The corona is marked by swirls, loops and streamers shaped by magnetic fields (note the loops around the pink prominences) and exhibits the classic round, symmetrical, and flower-like shape of a solar maximum corona. Peeking out from behind the right limb of the Moon are several bright prominences, pink from bright hydrogen emission. They were most obvious at this eclipse toward the end of totality as the Moon uncovered them on the western limb of the Sun.

The corona appears silvery-blue in tone, with the faintly coloured round halo likely coming from atmospheric diffraction effects from the high cirrus cloud the Sun was embedded in for this eclipse at my site in Quebec on the east shore of Lac Brome.

Even so, despite the clouds, a few stars shine through: the 5th magnitude double star Zeta Piscium at the 9 o'clock posiiton left of the Sun, and 6th magnitude 88 Piscium at the 8 o'clock position below. I do not see any sign of the SOHO sun-grazing comet in the field.

Celestial north is approximately at top in this orientation.

This version was created by stacking the aligned frames into a smart object, then applying a mean stack mode averaging blend. I have other versions blended with other methods for a different look.

In blending the exposures in this version I accentuated the coronal structures somewhat with sharpening and contrast boosts, to a level that is more than the eye would have seen looking through a telescope. Even so the result still presents a somewhat "natural" and softer looking image, and making the inner corona look brighter than the fainter outer parts of the corona, just as the eye saw it.
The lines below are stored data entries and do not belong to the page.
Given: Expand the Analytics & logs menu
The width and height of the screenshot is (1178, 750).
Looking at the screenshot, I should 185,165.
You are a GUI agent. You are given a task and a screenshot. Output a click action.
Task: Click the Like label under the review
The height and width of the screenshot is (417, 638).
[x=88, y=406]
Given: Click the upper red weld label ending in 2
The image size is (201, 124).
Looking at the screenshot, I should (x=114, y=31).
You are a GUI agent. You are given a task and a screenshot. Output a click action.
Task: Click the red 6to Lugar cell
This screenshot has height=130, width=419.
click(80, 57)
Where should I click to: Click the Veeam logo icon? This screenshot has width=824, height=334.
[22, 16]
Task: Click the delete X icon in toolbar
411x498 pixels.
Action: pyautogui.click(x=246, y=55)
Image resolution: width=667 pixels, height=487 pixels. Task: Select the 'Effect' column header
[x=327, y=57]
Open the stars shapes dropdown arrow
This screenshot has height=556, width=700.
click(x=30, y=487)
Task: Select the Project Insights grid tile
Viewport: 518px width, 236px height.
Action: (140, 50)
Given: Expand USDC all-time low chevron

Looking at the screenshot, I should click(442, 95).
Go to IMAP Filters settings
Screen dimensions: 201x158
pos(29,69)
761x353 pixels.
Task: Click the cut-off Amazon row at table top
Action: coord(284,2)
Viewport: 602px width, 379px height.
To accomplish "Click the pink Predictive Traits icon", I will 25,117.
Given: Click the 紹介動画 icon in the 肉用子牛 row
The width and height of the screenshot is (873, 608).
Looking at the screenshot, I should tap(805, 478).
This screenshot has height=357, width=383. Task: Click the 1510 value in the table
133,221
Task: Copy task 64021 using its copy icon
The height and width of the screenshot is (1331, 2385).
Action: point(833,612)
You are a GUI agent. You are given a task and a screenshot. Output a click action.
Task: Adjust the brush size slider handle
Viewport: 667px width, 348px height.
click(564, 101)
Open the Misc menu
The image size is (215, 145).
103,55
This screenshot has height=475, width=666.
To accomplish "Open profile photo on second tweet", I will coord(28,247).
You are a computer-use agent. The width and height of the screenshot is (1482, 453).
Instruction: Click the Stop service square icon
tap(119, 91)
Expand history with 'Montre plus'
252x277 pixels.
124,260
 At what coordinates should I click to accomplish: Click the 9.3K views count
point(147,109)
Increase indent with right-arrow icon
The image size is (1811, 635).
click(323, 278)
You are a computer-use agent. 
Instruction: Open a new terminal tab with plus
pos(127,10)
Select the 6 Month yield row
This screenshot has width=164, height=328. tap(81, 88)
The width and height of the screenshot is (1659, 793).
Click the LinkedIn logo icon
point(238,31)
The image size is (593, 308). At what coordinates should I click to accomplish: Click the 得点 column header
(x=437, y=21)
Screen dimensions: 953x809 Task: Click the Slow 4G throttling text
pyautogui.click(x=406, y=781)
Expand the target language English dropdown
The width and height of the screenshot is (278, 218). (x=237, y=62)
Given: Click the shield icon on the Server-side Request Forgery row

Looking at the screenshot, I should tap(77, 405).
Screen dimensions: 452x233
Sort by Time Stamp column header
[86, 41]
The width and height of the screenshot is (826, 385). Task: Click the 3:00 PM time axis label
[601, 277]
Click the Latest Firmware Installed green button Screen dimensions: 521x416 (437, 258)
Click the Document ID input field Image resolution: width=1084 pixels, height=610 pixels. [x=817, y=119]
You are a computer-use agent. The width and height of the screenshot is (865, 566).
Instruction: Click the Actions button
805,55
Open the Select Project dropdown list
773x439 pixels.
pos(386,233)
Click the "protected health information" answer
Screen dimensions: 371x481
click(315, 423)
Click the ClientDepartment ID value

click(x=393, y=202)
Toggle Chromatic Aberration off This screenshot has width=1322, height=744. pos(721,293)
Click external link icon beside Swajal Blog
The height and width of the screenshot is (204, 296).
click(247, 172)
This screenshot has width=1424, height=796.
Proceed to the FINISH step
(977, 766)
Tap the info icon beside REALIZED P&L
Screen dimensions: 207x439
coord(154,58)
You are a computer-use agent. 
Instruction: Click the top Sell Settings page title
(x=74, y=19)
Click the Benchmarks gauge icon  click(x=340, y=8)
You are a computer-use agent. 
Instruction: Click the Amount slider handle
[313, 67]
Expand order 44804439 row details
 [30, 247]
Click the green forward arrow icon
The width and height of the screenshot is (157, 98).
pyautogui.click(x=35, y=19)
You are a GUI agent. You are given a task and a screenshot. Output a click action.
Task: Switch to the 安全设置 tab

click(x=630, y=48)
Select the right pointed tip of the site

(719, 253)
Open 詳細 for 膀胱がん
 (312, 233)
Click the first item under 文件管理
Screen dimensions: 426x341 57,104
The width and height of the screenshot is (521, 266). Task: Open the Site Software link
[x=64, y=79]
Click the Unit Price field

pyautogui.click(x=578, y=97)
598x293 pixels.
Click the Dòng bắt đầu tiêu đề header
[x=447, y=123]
This is a stack of 20 exposures, from 1/800 second to 1/2 second, with the Canon R5 at ISO 100 on the Astro-Physics Traveler 105mm refractor at f/6 with no reducer or flattener. It was tracking the Sun on the Astro-Physics AP400 mount, recently returned from a long stay in Australia. All exposures taken with auto-bracketing as rapidly as possible in the last part of totality, to minimze alignment issues from the disk of the Moon moving relative to the Sun. An additional single short exposure layered in with a Blend-If adjustment (like a mask) added the pink prominences. Another short exposure masked in added the dark lunar disk, to again produce an image as your (my!) eye saw it, even through a telescope.

I blended the exposures not with HDR software but in Photoshop with a Mean stack mode applied to the stack of 20 exposures packed into a smart object. Sharpening was provided by applications of Adobe Camera Raw as a filter, the Nik Collection Detail Extractor, and High Pass Sharpen filters on the corona, and Topaz Photo AI on the prominence and lunar disk layers. ON1 NoNoise AI 2024 applied to the full base-level stack to reduce the noise that so often still appears in stacked eclipse images.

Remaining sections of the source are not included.